▶ JOB: Render everything from the beginning of the data down to the line containing "point(31,219)" as a JSON list of strings, with one string per line and blank lines omitted.
--- start RECORDS TO USE ---
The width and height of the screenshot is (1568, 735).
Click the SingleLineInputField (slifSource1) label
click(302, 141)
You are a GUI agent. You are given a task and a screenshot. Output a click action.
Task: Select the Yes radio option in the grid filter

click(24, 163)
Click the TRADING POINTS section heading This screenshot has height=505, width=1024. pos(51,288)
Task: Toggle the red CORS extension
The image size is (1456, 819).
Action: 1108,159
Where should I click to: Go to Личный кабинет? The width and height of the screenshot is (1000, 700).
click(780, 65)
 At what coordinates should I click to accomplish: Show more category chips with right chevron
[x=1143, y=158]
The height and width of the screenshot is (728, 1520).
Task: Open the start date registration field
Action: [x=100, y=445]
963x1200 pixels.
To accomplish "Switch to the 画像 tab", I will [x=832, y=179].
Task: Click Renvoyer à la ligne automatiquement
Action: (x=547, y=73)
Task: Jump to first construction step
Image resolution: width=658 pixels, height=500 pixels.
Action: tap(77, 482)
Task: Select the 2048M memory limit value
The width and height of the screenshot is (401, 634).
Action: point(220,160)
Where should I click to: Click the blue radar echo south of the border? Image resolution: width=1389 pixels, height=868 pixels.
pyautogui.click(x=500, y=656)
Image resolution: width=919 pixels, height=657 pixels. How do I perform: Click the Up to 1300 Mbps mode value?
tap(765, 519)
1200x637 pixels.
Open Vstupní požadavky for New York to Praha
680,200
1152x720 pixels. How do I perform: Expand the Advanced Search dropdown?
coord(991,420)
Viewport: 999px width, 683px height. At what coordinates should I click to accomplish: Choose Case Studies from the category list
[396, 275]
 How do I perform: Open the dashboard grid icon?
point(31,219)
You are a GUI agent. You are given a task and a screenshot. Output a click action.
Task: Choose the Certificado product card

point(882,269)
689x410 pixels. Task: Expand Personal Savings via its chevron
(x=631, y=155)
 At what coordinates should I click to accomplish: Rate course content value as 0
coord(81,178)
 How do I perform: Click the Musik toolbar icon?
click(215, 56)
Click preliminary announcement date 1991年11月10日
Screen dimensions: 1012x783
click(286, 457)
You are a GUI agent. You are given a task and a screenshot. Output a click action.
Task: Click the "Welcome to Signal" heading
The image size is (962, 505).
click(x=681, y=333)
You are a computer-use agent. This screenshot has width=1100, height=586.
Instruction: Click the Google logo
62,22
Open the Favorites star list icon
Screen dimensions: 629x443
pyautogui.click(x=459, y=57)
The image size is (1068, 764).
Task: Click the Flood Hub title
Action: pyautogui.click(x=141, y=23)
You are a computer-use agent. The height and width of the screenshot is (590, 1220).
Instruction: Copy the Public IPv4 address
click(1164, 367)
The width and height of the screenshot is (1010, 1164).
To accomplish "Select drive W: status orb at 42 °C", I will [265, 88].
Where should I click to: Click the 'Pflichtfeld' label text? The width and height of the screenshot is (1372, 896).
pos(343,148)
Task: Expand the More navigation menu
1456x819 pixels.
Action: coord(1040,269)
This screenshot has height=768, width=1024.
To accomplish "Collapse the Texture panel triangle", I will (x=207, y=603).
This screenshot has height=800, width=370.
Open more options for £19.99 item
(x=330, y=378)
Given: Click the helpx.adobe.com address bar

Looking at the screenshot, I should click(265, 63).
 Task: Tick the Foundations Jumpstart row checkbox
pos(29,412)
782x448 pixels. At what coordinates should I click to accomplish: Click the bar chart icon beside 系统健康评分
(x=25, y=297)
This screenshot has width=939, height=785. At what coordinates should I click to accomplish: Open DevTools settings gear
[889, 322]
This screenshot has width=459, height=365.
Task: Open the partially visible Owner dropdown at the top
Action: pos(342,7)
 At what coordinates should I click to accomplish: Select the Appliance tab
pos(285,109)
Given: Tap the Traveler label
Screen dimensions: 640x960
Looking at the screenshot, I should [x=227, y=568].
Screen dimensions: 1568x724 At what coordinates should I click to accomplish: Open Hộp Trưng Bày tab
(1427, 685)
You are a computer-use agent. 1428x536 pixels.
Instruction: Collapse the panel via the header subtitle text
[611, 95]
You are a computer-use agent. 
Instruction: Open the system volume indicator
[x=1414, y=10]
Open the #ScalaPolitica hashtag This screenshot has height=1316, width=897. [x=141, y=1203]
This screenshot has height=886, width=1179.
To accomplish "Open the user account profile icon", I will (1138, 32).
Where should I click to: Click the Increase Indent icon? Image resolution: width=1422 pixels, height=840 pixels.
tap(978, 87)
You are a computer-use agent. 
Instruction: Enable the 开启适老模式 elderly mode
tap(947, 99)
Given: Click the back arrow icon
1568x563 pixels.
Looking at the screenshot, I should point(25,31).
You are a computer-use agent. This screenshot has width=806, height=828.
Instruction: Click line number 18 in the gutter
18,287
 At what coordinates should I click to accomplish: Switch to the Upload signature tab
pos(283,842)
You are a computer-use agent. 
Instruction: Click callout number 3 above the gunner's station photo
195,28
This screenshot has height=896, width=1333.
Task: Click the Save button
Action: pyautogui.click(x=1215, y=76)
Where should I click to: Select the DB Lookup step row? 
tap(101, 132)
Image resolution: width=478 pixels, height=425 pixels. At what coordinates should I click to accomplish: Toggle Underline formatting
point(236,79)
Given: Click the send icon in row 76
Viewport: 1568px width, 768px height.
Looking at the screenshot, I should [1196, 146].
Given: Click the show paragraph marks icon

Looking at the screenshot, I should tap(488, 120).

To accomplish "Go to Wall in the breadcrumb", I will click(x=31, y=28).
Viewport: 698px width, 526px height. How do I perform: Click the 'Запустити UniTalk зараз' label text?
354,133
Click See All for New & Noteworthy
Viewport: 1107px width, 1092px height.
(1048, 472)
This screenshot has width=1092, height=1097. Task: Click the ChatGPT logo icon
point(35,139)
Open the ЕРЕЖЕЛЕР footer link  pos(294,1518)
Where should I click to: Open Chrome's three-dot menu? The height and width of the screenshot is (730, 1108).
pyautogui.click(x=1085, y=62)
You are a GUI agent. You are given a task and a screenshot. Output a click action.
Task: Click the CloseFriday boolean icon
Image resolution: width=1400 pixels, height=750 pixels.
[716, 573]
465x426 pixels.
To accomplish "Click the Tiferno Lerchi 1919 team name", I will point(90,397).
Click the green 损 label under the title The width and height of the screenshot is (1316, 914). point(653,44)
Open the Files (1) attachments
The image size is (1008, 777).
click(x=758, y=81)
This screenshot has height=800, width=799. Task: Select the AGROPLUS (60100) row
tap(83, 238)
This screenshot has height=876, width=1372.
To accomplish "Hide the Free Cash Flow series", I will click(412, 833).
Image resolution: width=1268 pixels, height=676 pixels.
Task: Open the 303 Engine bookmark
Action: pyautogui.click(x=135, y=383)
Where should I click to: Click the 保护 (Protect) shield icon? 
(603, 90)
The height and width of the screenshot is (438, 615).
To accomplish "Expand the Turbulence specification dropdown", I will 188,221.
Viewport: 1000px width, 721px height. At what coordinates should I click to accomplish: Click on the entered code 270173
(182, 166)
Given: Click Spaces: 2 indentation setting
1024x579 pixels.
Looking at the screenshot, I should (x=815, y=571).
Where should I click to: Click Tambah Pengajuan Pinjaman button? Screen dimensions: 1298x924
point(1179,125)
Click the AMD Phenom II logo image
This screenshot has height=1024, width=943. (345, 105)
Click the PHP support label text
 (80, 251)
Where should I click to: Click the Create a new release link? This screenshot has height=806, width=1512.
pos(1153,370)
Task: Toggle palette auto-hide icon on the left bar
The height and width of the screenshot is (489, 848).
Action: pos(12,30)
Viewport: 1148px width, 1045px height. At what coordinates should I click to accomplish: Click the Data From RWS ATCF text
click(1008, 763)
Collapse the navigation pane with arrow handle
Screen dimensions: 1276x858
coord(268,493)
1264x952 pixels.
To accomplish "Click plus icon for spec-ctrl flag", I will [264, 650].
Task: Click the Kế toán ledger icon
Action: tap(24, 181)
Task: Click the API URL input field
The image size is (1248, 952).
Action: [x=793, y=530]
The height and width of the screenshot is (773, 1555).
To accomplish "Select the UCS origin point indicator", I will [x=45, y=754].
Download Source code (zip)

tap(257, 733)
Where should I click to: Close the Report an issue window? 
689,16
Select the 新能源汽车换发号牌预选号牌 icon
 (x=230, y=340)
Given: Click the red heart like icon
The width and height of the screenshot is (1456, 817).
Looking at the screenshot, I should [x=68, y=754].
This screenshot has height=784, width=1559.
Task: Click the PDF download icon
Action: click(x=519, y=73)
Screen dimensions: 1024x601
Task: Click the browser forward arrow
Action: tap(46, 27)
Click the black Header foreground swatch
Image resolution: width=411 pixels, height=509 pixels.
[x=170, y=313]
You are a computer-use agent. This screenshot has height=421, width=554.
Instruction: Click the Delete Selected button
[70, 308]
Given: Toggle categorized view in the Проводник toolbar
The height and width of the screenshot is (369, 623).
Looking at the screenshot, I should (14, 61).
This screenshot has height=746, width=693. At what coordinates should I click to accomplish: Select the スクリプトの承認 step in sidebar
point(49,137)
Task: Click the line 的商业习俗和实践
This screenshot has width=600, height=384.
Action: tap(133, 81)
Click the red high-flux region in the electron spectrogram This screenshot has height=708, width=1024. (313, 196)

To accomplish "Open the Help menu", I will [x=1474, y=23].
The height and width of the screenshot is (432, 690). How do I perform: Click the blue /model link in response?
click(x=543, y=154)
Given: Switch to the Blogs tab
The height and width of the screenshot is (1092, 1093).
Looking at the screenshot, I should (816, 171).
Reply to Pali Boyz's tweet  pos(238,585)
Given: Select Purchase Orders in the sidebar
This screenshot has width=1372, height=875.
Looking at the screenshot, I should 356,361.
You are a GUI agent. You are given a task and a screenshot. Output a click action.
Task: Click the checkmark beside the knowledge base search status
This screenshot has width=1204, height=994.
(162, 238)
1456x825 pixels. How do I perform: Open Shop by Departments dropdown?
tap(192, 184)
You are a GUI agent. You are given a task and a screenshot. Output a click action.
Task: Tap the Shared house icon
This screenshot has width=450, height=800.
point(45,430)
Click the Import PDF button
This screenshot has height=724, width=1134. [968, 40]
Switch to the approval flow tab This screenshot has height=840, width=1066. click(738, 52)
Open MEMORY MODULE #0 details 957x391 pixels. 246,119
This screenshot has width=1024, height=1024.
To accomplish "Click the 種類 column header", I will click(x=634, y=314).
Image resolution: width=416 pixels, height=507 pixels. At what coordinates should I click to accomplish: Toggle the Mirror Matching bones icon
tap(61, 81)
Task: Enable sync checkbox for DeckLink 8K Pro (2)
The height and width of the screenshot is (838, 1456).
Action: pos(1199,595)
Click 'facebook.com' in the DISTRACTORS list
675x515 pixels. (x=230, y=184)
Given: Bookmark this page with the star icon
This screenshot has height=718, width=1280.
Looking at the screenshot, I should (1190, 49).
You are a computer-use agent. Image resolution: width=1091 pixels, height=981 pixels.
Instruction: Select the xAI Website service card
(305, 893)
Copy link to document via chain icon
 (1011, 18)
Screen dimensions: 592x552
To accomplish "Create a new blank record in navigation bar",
--- end RECORDS TO USE ---
▶ COMPLETE RESPONSE:
[
  "The width and height of the screenshot is (1568, 735).",
  "Click the SingleLineInputField (slifSource1) label",
  "click(302, 141)",
  "You are a GUI agent. You are given a task and a screenshot. Output a click action.",
  "Task: Select the Yes radio option in the grid filter",
  "click(24, 163)",
  "Click the TRADING POINTS section heading This screenshot has height=505, width=1024. pos(51,288)",
  "Task: Toggle the red CORS extension",
  "The image size is (1456, 819).",
  "Action: 1108,159",
  "Where should I click to: Go to Личный кабинет? The width and height of the screenshot is (1000, 700).",
  "click(780, 65)",
  " At what coordinates should I click to accomplish: Show more category chips with right chevron",
  "[x=1143, y=158]",
  "The height and width of the screenshot is (728, 1520).",
  "Task: Open the start date registration field",
  "Action: [x=100, y=445]",
  "963x1200 pixels.",
  "To accomplish \"Switch to the 画像 tab\", I will [x=832, y=179].",
  "Task: Click Renvoyer à la ligne automatiquement",
  "Action: (x=547, y=73)",
  "Task: Jump to first construction step",
  "Image resolution: width=658 pixels, height=500 pixels.",
  "Action: tap(77, 482)",
  "Task: Select the 2048M memory limit value",
  "The width and height of the screenshot is (401, 634).",
  "Action: point(220,160)",
  "Where should I click to: Click the blue radar echo south of the border? Image resolution: width=1389 pixels, height=868 pixels.",
  "pyautogui.click(x=500, y=656)",
  "Image resolution: width=919 pixels, height=657 pixels. How do I perform: Click the Up to 1300 Mbps mode value?",
  "tap(765, 519)",
  "1200x637 pixels.",
  "Open Vstupní požadavky for New York to Praha",
  "680,200",
  "1152x720 pixels. How do I perform: Expand the Advanced Search dropdown?",
  "coord(991,420)",
  "Viewport: 999px width, 683px height. At what coordinates should I click to accomplish: Choose Case Studies from the category list",
  "[396, 275]",
  " How do I perform: Open the dashboard grid icon?",
  "point(31,219)"
]